Using Condy as a Submodule (Recommended)

You can add Condy to your project via Git submodule:

git submodule add https://github.com/wokron/condy.git third_party/condy
git submodule update --init --recursive

In your CMakeLists.txt:

add_subdirectory(third_party/condy)
add_executable(my_app src/main.cpp)
target_link_libraries(my_app PRIVATE condy)
Note
  • C++20 is required for coroutine support.
  • Condy depends on liburing ≥ 2.3.
  • By default, Condy builds and links the bundled liburing in third_party/liburing (LINK_LIBURING=ON). If you need a specific version of liburing, you can manually check out the desired commit in that directory before building.
  • To link against the system liburing, set LINK_LIBURING=OFF and install liburing manually.
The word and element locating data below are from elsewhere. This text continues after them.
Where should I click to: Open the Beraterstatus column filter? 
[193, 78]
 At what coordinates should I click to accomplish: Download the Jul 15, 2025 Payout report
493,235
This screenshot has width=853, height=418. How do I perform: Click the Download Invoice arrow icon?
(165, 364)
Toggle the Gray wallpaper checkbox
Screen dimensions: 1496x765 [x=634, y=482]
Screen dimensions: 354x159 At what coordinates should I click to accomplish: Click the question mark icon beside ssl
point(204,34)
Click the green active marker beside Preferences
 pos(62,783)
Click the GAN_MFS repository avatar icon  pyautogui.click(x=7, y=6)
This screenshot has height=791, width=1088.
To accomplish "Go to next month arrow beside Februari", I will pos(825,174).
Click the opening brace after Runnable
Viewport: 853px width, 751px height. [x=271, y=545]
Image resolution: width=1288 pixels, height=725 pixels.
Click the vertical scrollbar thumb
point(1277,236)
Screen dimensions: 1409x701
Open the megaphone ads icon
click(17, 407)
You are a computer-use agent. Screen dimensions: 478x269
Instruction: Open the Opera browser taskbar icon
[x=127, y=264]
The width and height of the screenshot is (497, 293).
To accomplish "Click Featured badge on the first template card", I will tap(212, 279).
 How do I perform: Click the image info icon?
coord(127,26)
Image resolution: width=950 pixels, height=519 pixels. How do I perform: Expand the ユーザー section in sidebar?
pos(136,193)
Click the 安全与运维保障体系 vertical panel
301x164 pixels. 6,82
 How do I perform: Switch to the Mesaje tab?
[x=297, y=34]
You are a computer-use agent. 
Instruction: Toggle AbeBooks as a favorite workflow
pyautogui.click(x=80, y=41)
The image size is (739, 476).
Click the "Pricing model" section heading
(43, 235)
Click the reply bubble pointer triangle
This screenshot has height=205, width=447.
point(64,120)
Building Examples / Benchmarks / Tests

Condy provides CMake options to build examples, benchmarks, and tests:

cmake -B build -S . \
-DBUILD_EXAMPLES=ON \
-DBUILD_BENCHMARKS=ON \
-DBUILD_TESTS=ON \
-DCMAKE_C_COMPILER=clang \
-DCMAKE_CXX_COMPILER=clang++ \
-DCMAKE_BUILD_TYPE=Release
cmake --build build --config Release -j$(nproc)

After building:

  • Run all tests:
ctest --test-dir build
  • Run example programs:
./build/examples/link-cp from.bin to.bin

Version Compatibility

Condy supports liburing ≥ 2.3. When building with a specific version of liburing, Condy assumes that all related interfaces provided by that version are already supported by your Linux kernel.

Note
If your kernel version is older than the liburing version you are using, some features may not be available at runtime, even if compilation succeeds.
For best compatibility and feature support, it is recommended to use a Linux kernel version that matches or exceeds the requirements of your chosen liburing version.